Additions and Substitutions
- In place of the all-purpose flour, substitute an equal volume (1 cup) or equal weight (125g) of a gluten-free all-purpose flour mix that contains xanthan gum. I tested and like Bob’s Red Mill Gluten Free 1:1 Baking Flour.
- Dairy-free: use a plant-based butter and plant-based Greek-style yogurt.
- Double the recipe for 12 muffins instead of 6! Note, the cider will take significantly longer to reduce (more like 20 minutes).
- Mini muffins: will make 12, bake 5 minutes at 425F and 5 more minutes at 350F (check often for doneness).
More Apple Recipes:
Apple Cider Donut Muffins
- 1 12-cup muffin pan
For the Apple Cider Donut Muffins:
- 1 cup (236 ml) apple cider (see instructions below)*
- 3 Tablespoons (42g) unsalted butter
- 1/4 cup (50g) granulated sugar
- 1 large egg
- 2 Tablespoons (40g) plain Greek yogurt
- 1/2 teaspoon vanilla extract
- 1 cup (125g) all-purpose flour (use spoon and level method if not measuring by weight)
- 1/2 teaspoon cinnamon
- 1/2 teaspoon baking soda
- 1/2 teaspoon baking powder
- Pinch ground nutmeg
- Pinch ground cloves
- Pinch salt
For the Glaze and Cinnamon Sugar Coating:
- Remaining reduced cider/butter mixture see instructions below, about 2 tbsp
- 1/2 cup (100g) granulated sugar
- 1 and 1/2 teaspoons cinnamon
For the Apple Cider Donut Muffins:
- Preheat the oven to 425°F (218°C). Grease and sprinkle a bit of sugar in every other cup of a 12-cup muffin tin (recipe makes 6 muffins; using every other cup creates better air flow and taller muffins). Note: I do not recommend using muffin liners for this recipe as you'll need to roll the muffins in cinnamon sugar after baking.
- Reduce the apple cider: In the microwave in a 2-cup glass measuring cup or bowl covered in plastic wrap poked with holes for venting, heat cider on high for 8-10 minutes until reduced to 1/2 cup (118 ml). Alternatively, on the stove, heat the apple cider over medium heat, stirring occasionally, until it comes to a gentle boil. Continue to simmer, stirring every minute or two, until it is reduced by about half, around 10 minutes.
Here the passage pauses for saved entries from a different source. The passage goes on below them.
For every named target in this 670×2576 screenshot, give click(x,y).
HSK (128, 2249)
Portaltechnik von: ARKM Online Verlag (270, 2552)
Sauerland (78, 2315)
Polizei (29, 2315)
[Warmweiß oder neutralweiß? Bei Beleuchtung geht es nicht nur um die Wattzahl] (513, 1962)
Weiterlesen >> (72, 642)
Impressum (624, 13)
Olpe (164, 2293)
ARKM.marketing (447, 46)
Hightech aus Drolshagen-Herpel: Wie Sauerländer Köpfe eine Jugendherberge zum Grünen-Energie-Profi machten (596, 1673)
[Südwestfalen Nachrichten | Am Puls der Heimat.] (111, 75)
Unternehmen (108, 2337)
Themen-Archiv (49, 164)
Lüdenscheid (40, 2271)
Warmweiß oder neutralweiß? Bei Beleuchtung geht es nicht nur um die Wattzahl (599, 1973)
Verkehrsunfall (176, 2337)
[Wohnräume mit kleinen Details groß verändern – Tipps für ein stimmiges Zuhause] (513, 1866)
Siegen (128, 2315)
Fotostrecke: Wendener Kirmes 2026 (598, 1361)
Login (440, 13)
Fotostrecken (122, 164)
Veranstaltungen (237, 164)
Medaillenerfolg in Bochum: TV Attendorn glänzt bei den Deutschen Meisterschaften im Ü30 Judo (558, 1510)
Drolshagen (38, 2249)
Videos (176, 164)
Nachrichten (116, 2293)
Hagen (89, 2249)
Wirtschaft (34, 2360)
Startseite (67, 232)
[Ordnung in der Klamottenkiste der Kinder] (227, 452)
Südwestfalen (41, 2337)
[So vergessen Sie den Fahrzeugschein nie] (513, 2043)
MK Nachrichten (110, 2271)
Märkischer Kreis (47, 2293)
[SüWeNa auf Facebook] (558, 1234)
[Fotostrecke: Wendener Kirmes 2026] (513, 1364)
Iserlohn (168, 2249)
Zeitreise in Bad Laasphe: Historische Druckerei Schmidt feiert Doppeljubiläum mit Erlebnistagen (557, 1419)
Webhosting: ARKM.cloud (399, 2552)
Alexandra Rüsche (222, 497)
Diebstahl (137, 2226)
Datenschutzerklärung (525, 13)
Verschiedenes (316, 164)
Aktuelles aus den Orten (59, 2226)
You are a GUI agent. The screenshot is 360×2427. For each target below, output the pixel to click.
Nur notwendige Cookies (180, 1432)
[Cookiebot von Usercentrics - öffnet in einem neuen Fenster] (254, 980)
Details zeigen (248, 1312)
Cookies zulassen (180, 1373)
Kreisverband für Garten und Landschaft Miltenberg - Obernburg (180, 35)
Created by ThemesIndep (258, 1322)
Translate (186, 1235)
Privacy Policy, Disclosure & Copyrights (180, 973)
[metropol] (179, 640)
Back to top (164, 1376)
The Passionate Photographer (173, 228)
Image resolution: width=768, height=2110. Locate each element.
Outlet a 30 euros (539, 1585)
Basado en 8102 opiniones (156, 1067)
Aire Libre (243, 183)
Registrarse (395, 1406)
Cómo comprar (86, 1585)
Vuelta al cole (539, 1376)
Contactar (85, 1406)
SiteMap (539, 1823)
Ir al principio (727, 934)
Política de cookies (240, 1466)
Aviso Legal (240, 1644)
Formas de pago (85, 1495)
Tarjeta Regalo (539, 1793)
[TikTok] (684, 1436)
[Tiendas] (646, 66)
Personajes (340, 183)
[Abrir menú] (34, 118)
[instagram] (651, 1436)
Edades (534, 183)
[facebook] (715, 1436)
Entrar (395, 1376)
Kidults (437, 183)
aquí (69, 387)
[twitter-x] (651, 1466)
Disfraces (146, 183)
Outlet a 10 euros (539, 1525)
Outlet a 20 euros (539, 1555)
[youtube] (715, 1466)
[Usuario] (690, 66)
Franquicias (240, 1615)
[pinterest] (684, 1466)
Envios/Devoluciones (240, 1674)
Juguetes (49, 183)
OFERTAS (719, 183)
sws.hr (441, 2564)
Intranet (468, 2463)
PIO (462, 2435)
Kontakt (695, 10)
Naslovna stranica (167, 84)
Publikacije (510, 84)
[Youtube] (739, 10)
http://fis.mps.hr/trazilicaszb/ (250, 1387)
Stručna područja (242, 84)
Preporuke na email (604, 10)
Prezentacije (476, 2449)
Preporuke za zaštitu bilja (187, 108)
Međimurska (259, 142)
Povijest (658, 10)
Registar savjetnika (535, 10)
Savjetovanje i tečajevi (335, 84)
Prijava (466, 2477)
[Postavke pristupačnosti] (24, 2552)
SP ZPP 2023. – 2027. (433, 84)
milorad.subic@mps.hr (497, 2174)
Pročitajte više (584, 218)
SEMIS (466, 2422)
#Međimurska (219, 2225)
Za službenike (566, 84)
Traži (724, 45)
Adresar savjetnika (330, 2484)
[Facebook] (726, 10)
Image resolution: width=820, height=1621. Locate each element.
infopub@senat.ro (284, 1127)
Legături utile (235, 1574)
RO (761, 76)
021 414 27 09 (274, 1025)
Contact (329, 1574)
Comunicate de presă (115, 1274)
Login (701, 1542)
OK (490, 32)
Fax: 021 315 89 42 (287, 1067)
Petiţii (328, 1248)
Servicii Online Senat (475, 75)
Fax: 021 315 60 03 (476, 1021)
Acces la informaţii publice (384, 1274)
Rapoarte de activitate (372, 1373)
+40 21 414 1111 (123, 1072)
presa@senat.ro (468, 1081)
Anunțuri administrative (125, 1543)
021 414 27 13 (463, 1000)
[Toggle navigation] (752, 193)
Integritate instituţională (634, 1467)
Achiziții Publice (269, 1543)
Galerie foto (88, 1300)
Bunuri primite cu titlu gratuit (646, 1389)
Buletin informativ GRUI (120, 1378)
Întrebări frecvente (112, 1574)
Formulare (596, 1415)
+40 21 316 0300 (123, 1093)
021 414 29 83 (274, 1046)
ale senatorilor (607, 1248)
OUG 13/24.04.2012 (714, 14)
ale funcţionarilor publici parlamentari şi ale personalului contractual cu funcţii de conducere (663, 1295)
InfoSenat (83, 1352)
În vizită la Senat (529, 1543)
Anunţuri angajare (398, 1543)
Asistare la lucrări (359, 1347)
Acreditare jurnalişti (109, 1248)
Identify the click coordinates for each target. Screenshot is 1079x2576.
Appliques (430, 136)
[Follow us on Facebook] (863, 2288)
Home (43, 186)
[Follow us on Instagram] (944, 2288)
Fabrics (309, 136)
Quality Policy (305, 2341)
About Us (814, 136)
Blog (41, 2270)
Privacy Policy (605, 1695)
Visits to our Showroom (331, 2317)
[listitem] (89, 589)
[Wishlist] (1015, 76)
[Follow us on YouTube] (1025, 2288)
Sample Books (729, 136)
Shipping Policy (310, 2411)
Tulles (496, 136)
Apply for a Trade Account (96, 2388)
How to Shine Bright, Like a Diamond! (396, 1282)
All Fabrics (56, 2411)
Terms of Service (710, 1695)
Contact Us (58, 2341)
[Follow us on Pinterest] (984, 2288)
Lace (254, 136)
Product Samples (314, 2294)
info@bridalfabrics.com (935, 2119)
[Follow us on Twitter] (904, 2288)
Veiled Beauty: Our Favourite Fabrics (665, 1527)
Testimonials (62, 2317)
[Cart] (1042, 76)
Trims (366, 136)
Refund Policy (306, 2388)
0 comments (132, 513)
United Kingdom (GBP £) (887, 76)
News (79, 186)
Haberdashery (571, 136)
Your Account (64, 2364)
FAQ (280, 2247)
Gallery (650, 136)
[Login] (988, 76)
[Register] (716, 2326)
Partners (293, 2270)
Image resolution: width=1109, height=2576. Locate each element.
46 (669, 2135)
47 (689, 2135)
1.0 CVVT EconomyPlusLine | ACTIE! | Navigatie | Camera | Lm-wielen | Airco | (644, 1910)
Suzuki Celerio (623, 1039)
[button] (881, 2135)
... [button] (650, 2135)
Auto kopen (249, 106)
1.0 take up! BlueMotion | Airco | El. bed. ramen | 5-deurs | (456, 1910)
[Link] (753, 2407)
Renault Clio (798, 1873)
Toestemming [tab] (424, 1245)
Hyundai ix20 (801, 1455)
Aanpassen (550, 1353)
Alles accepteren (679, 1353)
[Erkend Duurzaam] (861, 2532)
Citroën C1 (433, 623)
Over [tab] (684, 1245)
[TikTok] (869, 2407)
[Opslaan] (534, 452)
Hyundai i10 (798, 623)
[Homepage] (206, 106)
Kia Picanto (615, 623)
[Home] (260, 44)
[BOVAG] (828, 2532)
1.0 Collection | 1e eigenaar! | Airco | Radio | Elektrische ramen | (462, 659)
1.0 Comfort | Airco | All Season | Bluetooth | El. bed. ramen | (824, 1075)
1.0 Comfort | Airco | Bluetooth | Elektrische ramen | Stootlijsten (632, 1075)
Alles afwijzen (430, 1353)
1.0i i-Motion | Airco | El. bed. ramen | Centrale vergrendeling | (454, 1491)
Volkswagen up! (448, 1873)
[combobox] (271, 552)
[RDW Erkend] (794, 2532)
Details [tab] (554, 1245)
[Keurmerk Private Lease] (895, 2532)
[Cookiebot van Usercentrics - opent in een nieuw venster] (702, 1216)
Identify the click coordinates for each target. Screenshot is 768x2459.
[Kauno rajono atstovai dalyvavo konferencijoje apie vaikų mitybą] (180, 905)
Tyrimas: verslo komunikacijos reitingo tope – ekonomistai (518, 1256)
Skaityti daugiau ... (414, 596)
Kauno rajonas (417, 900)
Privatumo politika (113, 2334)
- Once cider is reduced, whisk in the butter until it is melted and combined, and set mixture aside for a few minutes to cool. It will be a little syrupy in texture. You need 1/2 cup (118 ml) of this reduced cider/butter mixture for the muffin batter, and 2 Tablespoons (30 ml) for the glaze.
- In a large bowl, whisk together 1/2 cup (118 ml) of the reduced cider/butter mixture, sugar, egg, yogurt, and vanilla until well-combined.
- In a separate medium bowl, whisk together dry ingredients – flour, cinnamon, nutmeg, cloves, salt, baking soda and baking powder.
- Pour the dry ingredients into the wet, and stir to combine with a large spoon or spatula. Stir until the ingredients are just combined, with no big patches of flour. Do not over mix – if you do, the muffins will be tough, and no one wants that.
- Spoon the batter evenly into the 6 muffin cups. I use a 1/4 cup ice cream scoop for this!
- Bake for 5 minutes at 425°F (218°C), then decrease the oven temperature to 350°F (180°C) WITHOUT opening the oven door, and bake for 12-14 more minutes until muffins are domed and set. A toothpick inserted in the center should come out clean or with just a couple crumbs attached.
For the Glaze and Cinnamon Sugar Coating:
- While the muffins are baking, whisk together sugar and cinnamon in a small bowl (big enough to dip the muffins in) and grab a pastry brush for the butter/cider glaze.
- When muffins are still warm but cool enough to handle, brush each muffin with the extra butter/cider mixture, then roll the tops, sides and bottom of each muffin in the cinnamon sugar mixture. Make sure to coat the muffins with as much cinnamon sugar as desired!